Oct 25, 2016 2:11 PM ET

And the meaning of "life" is... ? :-)
by Dana Dorsett

Without properly defining the term, there's a huge squish factor in the XPSA spokesperson's claims:

"A "significant" amount of the blowing agent remains in the foam at the end of its service life, with typical in-use emission rates between 0.5% and 1% per year, the association said.

Plus, the trade group adds, energy savings resulting from the use of XPS are significant. "For every 1 lb. of C02 equivalent created to make an XPS foam board, 233 lb. of C02 equivalent are saved because of the energy spared throughout the life of the building," the association said."

Really?

What's missing here is the definition of anticipated lifecycle, which could be anywhere from 20 years to 200 years, or even something else.

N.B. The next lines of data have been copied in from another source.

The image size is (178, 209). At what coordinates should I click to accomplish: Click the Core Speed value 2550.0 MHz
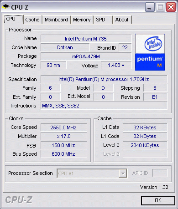pyautogui.click(x=63, y=127)
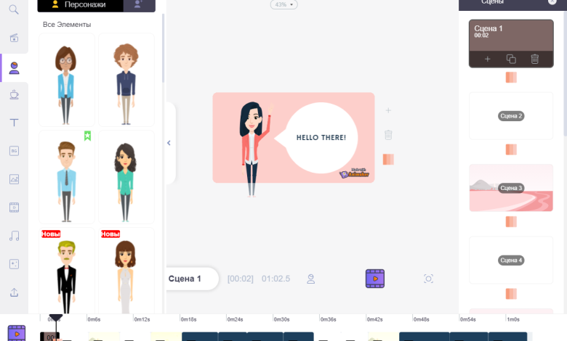Open the Text tool in sidebar

tap(14, 123)
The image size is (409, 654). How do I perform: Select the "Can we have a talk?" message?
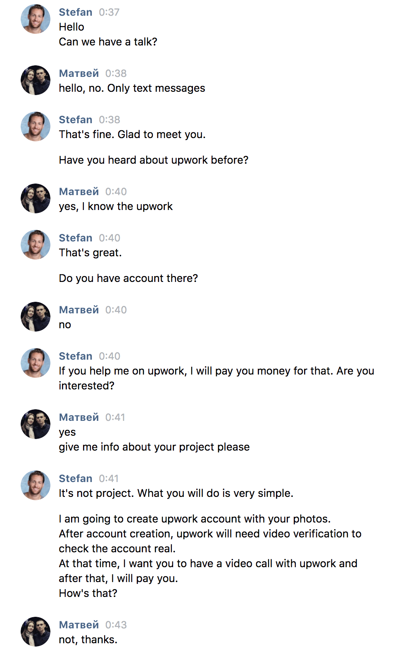point(108,42)
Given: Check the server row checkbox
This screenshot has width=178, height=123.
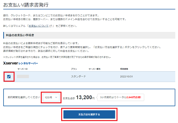Looking at the screenshot, I should pyautogui.click(x=9, y=77).
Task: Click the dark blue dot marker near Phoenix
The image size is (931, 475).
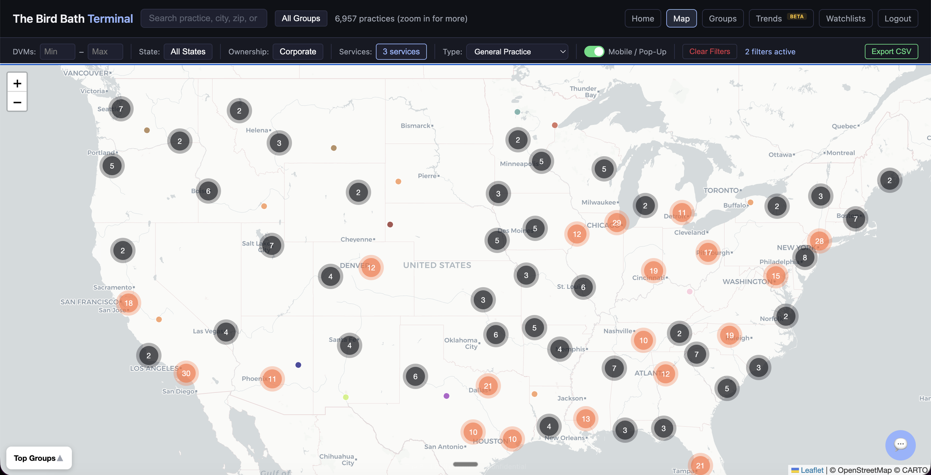Action: [298, 365]
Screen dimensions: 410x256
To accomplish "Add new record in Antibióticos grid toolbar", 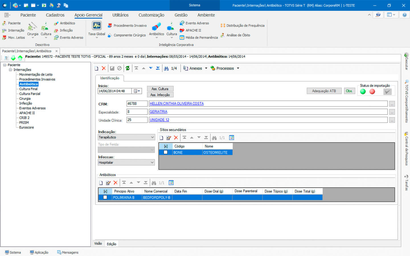I will coord(101,183).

The 233lb. per lb. of CO2 equivalent is a curiously precise number (sure it's not 237 lbs?), but completely devoid of content. To have any relevance at all, in addition to the lifecycle, we'd need to know:

What is the paradigm energy source that's emitting all that CO2-equivalent?

What is the seasonal heating/cooling energy use where that number becomes true?

What is the description of the building assembly with the XPS behind that number?

Clearly if you wrap 10" of foam around a house heated/cooled with a mini-split in the mountains of Costa Rica (where the grid is 99.9% renewables, and the loads are low) a 233lb. savings of CO2 equivalent over a lifecycle simply can't be true, even if you assumed a 1000 year lifecycle.

But putting 1" on a house heated with an oil burner in Churchill Manitoba the 233lb. number is probably an extreme under estimate.

In short, that number appears to be complete fiction, a made up piece of marketing fluff with no bearing on reality. If there is a context & data behind that number, it's well past time to show the supporting evidence. Without context it is meaningless drivel.


2.
Oct 25, 2016 11:11 PM ET

@Dana
by Alan B

"Clearly if you wrap 10" of foam around a house heated/cooled with a mini-split in the mountains of Costa Rica (where the grid is 99.9% renewables, and the loads are low) a 233lb. savings of CO2 equivalent over a lifecycle simply can't be true, even if you assumed a 1000 year lifecycle.

But putting 1" on a house heated with an oil burner in Churchill Manitoba the 233lb. number is probably an extreme under estimate.

In short, that number appears to be complete fiction, a made up piece of marketing fluff with no bearing on reality. If there is a context & data behind that number, it's well past time to show the supporting evidence. Without context it is meaningless drivel."

That is a very good point, also with diminishing returns the 1st inch of foam will save much more then the 15th inch.